[nycphp-talk] Masking Emails and Avoiding Spam - OOPS
Steve Manes
smanes at magpie.com
Thu May 1 21:10:57 EDT 2003
At 07:52 PM 5/1/2003 -0400, Jeff wrote:
>The point is that my client is panicking. He's worried he'll be put out
>of business now that AOL, MSN, et al., are talking about ways to deal
>with spam.
>
>I'm interested to hear what others may think about this particular
>situation.
He has every right to panic because they're not just talking. In the case
of AOL, they're already doing. I've forgotten the formula I saw a couple
of weeks ago but if you send X emails to non-existent/expired AOL accounts
in X days, you're automatically blackholed. Worse, your mail will just
disappear into the bit bucket without a bounce.
I know what the "official" definition is, but I don't think spam is
unsolicited commercial email. It's unsolicited, unwanted bulk email. It's
a lot like pornography: you know it when you see it. If I was out of work,
living on ramen and water, and I landed a job because I was on that
headhunter's list, I'd have a very different opinion of those mailings than
someone who was happily employed at 3x the salary offered.

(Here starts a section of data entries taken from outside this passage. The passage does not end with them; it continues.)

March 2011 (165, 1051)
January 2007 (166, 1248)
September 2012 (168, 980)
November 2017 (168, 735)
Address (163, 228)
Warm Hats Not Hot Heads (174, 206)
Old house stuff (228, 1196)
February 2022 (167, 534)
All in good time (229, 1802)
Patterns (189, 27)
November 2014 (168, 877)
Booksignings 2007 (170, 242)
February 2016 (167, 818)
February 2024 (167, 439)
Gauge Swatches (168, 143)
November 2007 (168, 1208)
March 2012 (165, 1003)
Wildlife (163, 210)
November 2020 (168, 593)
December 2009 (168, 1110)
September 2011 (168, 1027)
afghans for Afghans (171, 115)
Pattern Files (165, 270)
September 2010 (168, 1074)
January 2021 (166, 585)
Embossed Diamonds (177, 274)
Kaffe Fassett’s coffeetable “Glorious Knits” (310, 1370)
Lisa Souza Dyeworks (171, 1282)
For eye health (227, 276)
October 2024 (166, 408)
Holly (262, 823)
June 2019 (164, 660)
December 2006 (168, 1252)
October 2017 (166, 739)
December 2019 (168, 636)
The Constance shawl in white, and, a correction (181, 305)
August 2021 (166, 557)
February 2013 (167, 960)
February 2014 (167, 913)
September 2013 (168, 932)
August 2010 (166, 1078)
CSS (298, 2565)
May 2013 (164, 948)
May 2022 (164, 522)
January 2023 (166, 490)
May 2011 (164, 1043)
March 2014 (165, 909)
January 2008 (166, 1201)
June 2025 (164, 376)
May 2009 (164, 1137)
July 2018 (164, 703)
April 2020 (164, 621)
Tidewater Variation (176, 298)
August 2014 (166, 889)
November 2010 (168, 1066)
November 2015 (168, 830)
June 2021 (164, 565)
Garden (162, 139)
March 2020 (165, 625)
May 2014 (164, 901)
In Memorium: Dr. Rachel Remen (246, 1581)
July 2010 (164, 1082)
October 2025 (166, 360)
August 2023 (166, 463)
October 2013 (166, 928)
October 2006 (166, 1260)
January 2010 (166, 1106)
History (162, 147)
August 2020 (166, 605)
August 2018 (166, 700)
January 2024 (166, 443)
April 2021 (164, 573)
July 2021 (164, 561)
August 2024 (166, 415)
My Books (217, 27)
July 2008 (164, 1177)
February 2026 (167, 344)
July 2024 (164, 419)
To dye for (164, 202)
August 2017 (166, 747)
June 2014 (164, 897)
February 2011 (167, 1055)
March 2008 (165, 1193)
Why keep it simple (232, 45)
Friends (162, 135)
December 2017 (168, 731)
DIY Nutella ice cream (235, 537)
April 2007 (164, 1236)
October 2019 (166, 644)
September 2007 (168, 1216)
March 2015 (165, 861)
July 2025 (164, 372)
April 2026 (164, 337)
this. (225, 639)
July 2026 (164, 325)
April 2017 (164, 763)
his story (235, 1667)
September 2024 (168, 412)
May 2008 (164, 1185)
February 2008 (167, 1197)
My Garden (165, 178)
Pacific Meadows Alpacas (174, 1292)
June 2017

I've gotten lots of spam that wasn't commercial, like chain letters
demanding that I send a bunch of copies to my annoyed friends, political
demands that I Bitch To Bush and the "prayer for the day" crap I used to
get a couple of years ago. Virus email is probably the most evil form of
spam even though there's rarely a commercial purpose to it. By the same
token, the service advisories that Watchguard sends its customers and which
I never opted into are both bulk and commercial, yet they contain
information that I want.
Your friend is probably going to have to make some adjustments. Sending a
single job description out to 10,000 people is excessive. I think he might
want to trickle out some "re-opt" emails to his subscribers and in the
future send email only to those who respond affirmatively.